*Exercise objective*. Write out exactly the lines of the entries below, from the first through the line containing "Given: Click the sort direction icon", and nothing beyond them.

*Dataset entries*.
■ ■ ■ ■

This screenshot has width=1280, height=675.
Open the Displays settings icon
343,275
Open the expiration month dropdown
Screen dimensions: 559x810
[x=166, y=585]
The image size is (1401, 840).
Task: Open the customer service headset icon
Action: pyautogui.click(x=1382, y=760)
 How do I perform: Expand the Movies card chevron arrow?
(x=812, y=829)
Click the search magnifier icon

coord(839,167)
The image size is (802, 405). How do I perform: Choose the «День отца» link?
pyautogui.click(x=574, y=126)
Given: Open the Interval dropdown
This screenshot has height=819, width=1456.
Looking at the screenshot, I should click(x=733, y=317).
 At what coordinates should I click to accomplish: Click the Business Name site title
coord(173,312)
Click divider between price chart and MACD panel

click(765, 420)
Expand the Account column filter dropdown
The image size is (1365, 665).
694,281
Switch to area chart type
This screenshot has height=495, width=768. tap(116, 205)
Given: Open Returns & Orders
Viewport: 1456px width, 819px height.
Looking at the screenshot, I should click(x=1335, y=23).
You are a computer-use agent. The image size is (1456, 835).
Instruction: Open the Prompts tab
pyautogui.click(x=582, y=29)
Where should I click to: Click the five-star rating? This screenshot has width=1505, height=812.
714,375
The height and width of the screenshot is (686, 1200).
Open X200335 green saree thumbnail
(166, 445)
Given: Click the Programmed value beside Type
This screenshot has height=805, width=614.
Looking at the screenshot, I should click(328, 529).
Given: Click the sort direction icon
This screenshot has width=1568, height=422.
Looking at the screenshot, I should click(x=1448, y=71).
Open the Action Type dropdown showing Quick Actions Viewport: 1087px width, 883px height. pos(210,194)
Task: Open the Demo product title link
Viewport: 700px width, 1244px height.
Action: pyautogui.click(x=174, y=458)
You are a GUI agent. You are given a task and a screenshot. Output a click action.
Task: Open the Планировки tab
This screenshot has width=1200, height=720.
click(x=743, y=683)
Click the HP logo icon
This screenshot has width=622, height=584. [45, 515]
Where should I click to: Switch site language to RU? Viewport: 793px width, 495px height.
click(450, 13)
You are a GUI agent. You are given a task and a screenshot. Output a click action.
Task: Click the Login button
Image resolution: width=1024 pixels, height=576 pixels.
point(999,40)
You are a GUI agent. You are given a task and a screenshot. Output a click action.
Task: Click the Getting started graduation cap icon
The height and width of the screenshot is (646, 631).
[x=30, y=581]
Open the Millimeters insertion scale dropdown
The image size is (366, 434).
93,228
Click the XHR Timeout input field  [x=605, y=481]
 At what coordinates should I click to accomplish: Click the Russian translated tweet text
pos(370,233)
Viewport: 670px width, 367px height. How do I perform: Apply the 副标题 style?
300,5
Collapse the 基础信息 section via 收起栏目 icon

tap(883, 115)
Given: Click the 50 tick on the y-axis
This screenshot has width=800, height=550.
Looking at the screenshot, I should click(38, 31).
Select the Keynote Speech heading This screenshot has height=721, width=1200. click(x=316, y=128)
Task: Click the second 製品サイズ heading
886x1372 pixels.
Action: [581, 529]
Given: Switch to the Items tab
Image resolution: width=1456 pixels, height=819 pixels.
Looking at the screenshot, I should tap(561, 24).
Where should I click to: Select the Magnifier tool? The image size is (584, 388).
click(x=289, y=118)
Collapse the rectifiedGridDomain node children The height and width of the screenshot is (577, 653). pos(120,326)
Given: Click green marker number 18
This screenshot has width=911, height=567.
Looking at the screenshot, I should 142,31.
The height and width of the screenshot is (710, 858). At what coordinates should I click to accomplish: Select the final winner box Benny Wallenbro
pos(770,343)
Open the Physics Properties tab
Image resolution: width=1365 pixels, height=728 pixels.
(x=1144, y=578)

■ ■ ■ ■

*Expected answer*.
This screenshot has width=1280, height=675.
Open the Displays settings icon
343,275
Open the expiration month dropdown
Screen dimensions: 559x810
[x=166, y=585]
The image size is (1401, 840).
Task: Open the customer service headset icon
Action: pyautogui.click(x=1382, y=760)
 How do I perform: Expand the Movies card chevron arrow?
(x=812, y=829)
Click the search magnifier icon

coord(839,167)
The image size is (802, 405). How do I perform: Choose the «День отца» link?
pyautogui.click(x=574, y=126)
Given: Open the Interval dropdown
This screenshot has height=819, width=1456.
Looking at the screenshot, I should click(x=733, y=317).
 At what coordinates should I click to accomplish: Click the Business Name site title
coord(173,312)
Click divider between price chart and MACD panel

click(765, 420)
Expand the Account column filter dropdown
The image size is (1365, 665).
694,281
Switch to area chart type
This screenshot has height=495, width=768. tap(116, 205)
Given: Open Returns & Orders
Viewport: 1456px width, 819px height.
Looking at the screenshot, I should click(x=1335, y=23).
You are a computer-use agent. The image size is (1456, 835).
Instruction: Open the Prompts tab
pyautogui.click(x=582, y=29)
Where should I click to: Click the five-star rating? This screenshot has width=1505, height=812.
714,375
The height and width of the screenshot is (686, 1200).
Open X200335 green saree thumbnail
(166, 445)
Given: Click the Programmed value beside Type
This screenshot has height=805, width=614.
Looking at the screenshot, I should click(328, 529).
Given: Click the sort direction icon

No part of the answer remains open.